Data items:
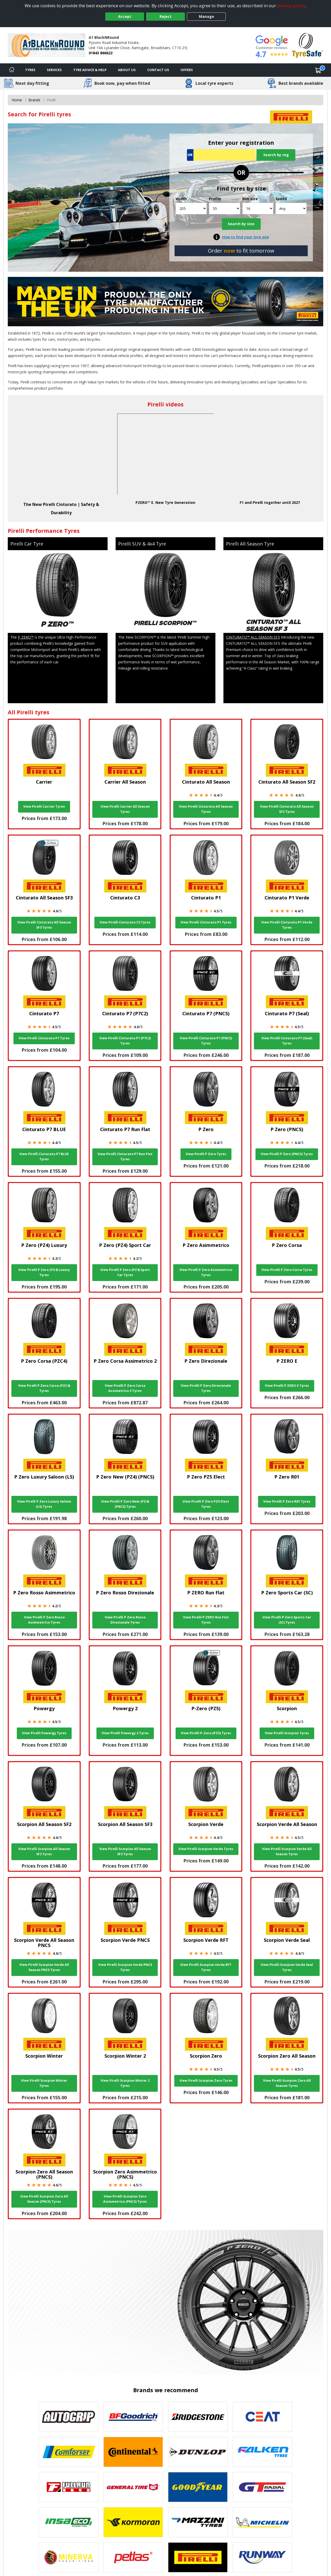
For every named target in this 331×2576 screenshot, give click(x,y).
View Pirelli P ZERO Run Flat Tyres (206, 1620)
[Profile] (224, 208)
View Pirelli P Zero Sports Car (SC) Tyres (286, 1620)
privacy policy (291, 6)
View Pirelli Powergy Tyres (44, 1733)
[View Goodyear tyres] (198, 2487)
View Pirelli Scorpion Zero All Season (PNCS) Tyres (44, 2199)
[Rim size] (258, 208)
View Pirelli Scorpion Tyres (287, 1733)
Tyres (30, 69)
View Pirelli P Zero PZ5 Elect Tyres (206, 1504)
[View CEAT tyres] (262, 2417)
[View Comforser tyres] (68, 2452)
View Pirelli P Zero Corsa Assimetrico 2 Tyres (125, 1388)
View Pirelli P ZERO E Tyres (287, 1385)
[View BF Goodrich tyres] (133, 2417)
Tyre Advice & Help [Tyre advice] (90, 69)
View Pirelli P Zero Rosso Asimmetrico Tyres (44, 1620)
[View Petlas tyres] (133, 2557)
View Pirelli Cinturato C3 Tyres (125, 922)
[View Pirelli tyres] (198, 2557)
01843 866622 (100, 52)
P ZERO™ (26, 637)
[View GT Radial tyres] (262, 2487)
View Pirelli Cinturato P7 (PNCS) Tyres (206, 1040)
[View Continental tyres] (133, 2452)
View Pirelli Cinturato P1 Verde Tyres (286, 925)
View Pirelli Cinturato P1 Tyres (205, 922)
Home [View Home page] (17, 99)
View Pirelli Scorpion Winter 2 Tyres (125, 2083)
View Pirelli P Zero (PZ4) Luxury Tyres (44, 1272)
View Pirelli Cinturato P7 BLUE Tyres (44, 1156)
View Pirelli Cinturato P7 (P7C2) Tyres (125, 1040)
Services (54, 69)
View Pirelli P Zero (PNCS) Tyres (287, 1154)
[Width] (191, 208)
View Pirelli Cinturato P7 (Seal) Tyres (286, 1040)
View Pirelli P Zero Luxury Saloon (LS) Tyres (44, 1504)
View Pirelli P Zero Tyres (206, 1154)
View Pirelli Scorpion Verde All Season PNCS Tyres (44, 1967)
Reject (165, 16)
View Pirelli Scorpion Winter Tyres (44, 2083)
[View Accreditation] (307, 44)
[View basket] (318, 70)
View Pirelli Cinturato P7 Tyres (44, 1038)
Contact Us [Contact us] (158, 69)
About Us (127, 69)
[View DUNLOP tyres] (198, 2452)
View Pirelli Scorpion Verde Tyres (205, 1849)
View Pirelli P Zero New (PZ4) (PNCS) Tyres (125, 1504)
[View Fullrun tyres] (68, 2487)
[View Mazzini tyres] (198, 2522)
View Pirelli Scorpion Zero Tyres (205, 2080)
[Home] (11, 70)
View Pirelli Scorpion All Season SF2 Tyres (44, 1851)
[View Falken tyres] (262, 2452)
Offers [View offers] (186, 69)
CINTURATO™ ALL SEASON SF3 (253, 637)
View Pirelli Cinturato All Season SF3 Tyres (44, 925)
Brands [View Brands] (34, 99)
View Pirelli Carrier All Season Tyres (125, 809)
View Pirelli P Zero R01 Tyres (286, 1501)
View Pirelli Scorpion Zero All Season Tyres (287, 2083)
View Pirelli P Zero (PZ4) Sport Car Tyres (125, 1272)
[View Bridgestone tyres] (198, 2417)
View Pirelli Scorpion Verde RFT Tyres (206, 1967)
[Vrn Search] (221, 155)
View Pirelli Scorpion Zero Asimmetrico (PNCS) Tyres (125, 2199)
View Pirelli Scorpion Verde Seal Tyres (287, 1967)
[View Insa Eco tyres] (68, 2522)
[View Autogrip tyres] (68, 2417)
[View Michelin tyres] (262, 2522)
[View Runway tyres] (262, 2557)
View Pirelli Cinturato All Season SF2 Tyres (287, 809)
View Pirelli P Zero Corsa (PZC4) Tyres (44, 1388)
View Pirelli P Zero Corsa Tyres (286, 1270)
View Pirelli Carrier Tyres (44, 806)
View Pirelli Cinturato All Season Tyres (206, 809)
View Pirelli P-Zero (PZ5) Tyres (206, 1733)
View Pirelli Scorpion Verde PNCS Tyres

AIM OF THE TASK >> Reproduce the lines above, starting at the first line and ending at the line containing "[View basket] (318, 70)", with both ends included. Omit the pictures from your answer.

TASK OUTPUT >>
For every named target in this 331×2576 screenshot, give click(x,y).
View Pirelli P ZERO Run Flat Tyres (206, 1620)
[Profile] (224, 208)
View Pirelli P Zero Sports Car (SC) Tyres (286, 1620)
privacy policy (291, 6)
View Pirelli Powergy Tyres (44, 1733)
[View Goodyear tyres] (198, 2487)
View Pirelli Scorpion Zero All Season (PNCS) Tyres (44, 2199)
[Rim size] (258, 208)
View Pirelli Scorpion Tyres (287, 1733)
Tyres (30, 69)
View Pirelli P Zero PZ5 Elect Tyres (206, 1504)
[View CEAT tyres] (262, 2417)
[View Comforser tyres] (68, 2452)
View Pirelli P Zero Corsa Assimetrico 2 Tyres (125, 1388)
View Pirelli P ZERO E Tyres (287, 1385)
[View BF Goodrich tyres] (133, 2417)
Tyre Advice & Help [Tyre advice] (90, 69)
View Pirelli P Zero Rosso Asimmetrico Tyres (44, 1620)
[View Petlas tyres] (133, 2557)
View Pirelli Cinturato C3 Tyres (125, 922)
[View Pirelli tyres] (198, 2557)
01843 866622 (100, 52)
P ZERO™ (26, 637)
[View GT Radial tyres] (262, 2487)
View Pirelli Cinturato P7 (PNCS) Tyres (206, 1040)
[View Continental tyres] (133, 2452)
View Pirelli Cinturato P1 Verde Tyres (286, 925)
View Pirelli Cinturato P1 Tyres (205, 922)
Home [View Home page] (17, 99)
View Pirelli Scorpion Winter 2 Tyres (125, 2083)
View Pirelli P Zero (PZ4) Luxury Tyres (44, 1272)
View Pirelli Cinturato P7 BLUE Tyres (44, 1156)
View Pirelli Cinturato P7 (P7C2) Tyres (125, 1040)
Services (54, 69)
View Pirelli P Zero (PNCS) Tyres (287, 1154)
[Width] (191, 208)
View Pirelli Cinturato P7 (Seal) Tyres (286, 1040)
View Pirelli P Zero Luxury Saloon (LS) Tyres (44, 1504)
View Pirelli P Zero Tyres (206, 1154)
View Pirelli Scorpion Verde All Season PNCS Tyres (44, 1967)
Reject (165, 16)
View Pirelli Scorpion Winter Tyres (44, 2083)
[View Accreditation] (307, 44)
[View basket] (318, 70)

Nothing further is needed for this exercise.